From The Montrose Daily Press (Michael Cox):

The Sunday punch “storm” laid about 8 to 10 inches of snow in the Montrose area while dropping an equal amount or more in the high country. Or, so you would think.

I took a look through the SNOTEL reports for Monday and the snowpack on the peaks with measuring stations did not report great accumulations. Columbine Pass, on the Uncompahgre Plateau southwest of Montrose, has 3 inches on the ground. The Idarado station, near U.S. 550, reports 5 inches, Red Mountain has 4. Lizard Head, to the south, has only an inch.

These three SNOTEL stations are all in the San Juan Mountains and above 10,000 feet. By looking at the surrounding mountains, there appears to more white stuff on the major peaks. It is a start anyway.

A couple of observations. We normally have some kind of early snow event in October, which sort of gets us excited about the coming snow season. If you saw the year’s precipitation as a graph, you would see September and October as pretty much a flatline, with a littler (snow) bump somewhere along the third quarter baseline. Often, what snow we get in September or October runs off and becomes part of the instream flow after the irrigation system ends.

The second thought is a question about the accuracy of the readings and the possibility that the recorded snowpack numbers maybe be misleading.

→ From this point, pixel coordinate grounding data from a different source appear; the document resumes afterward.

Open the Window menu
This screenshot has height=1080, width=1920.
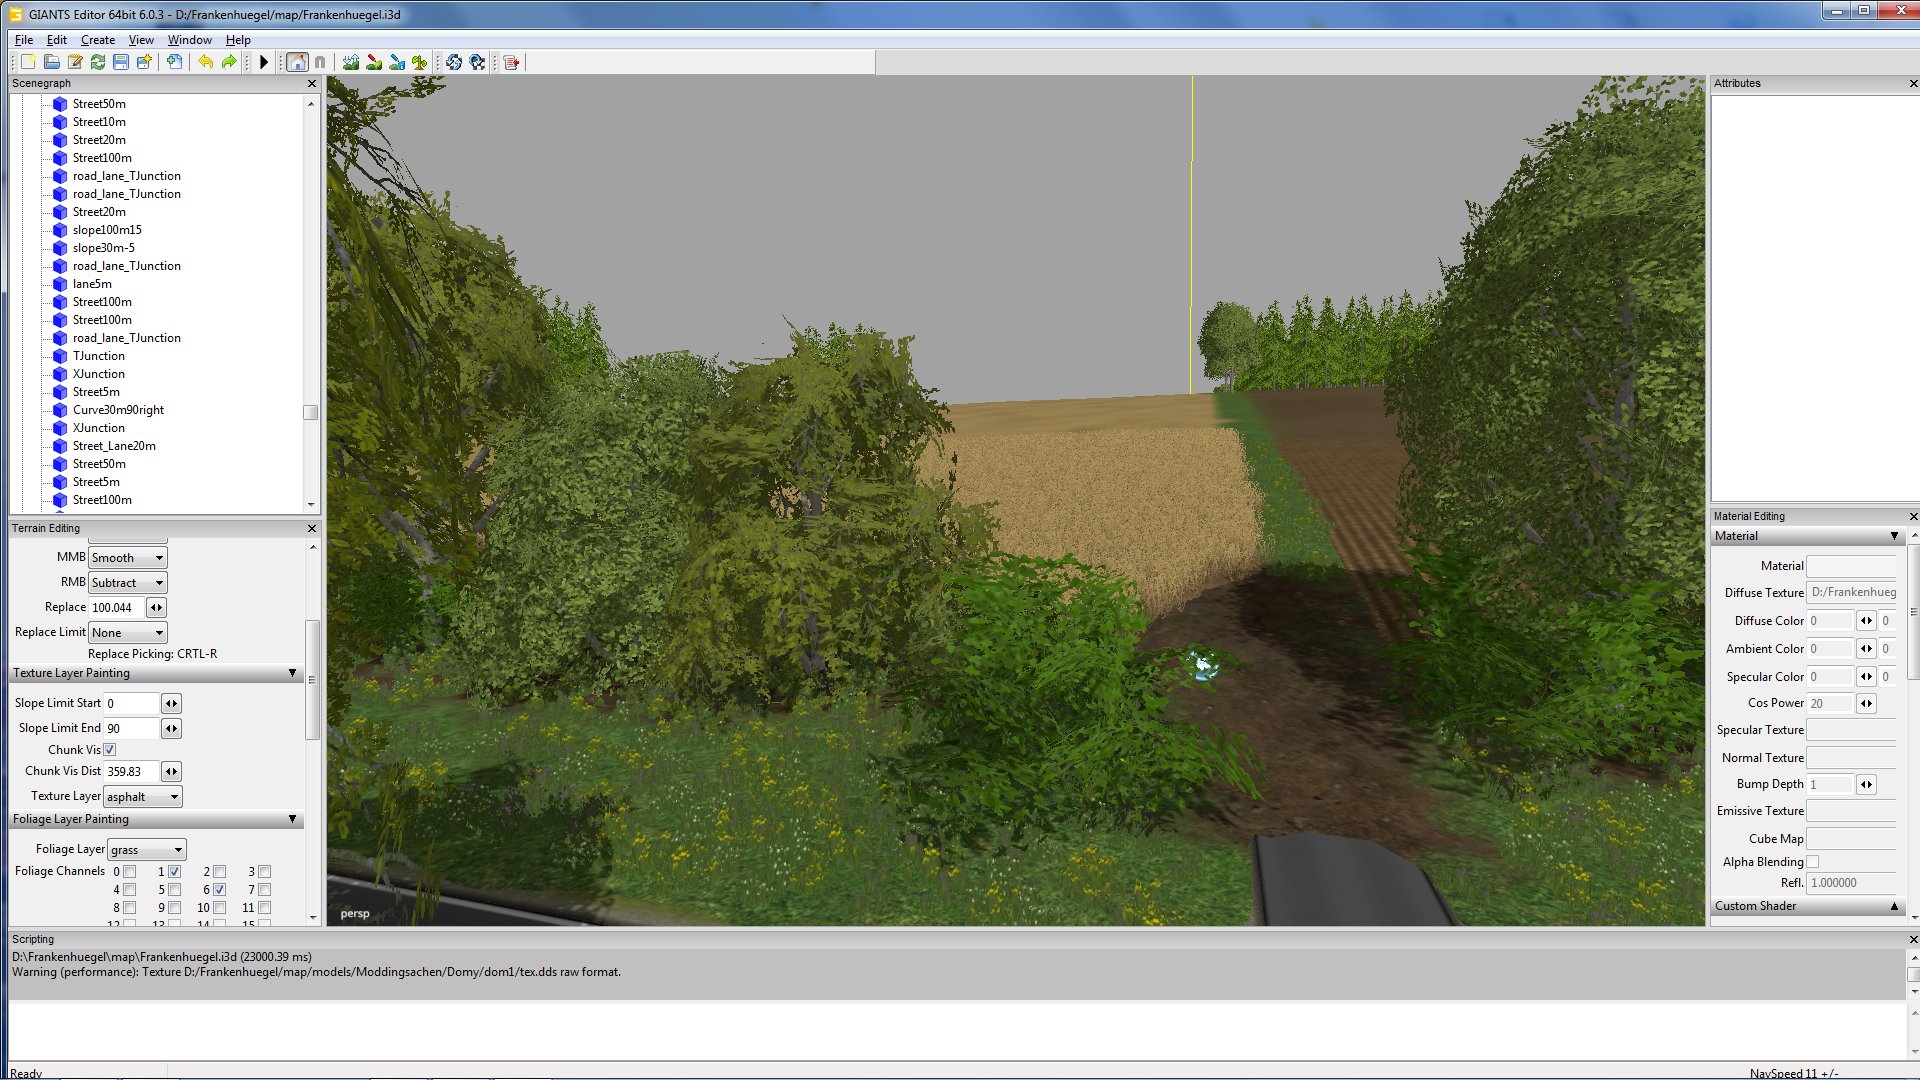pyautogui.click(x=189, y=40)
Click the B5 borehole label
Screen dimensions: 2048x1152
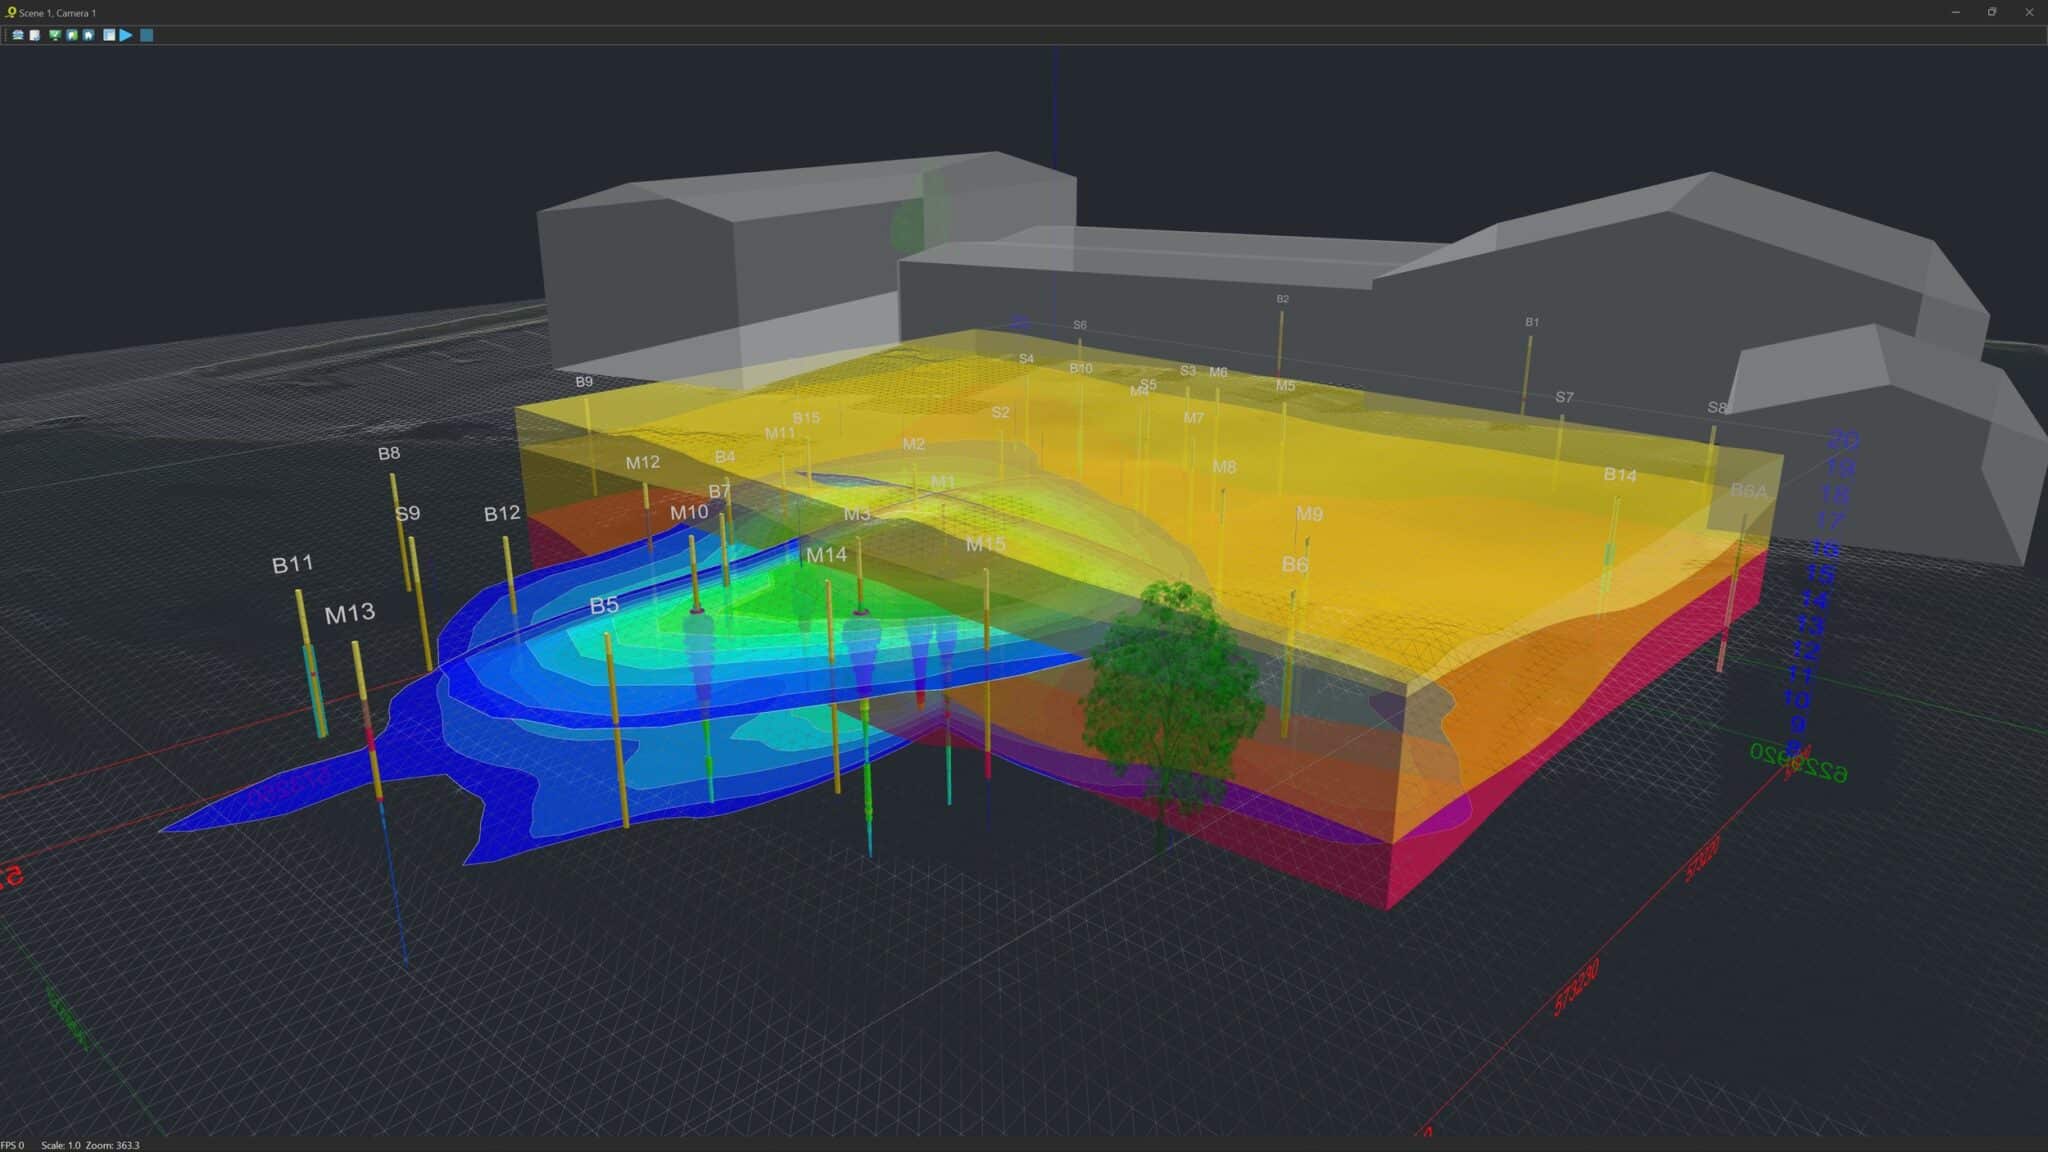(x=604, y=605)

This might be true for two reasons. One, is the fact that LIDAR, a newer laser/radar method of measuring snow depth, has proven that SNOTEL falls well short when it comes to accuracy that can be relied on as a water use forecasting tool. This is critical given the extreme importance of having a better picture of the snow resources that we have to work with in a given year.

If proposal “7A” passes next Tuesday, perhaps one of the uses for the income to the river district might be to make more use of LIDAR in monitoring the actual snowpack in our high country.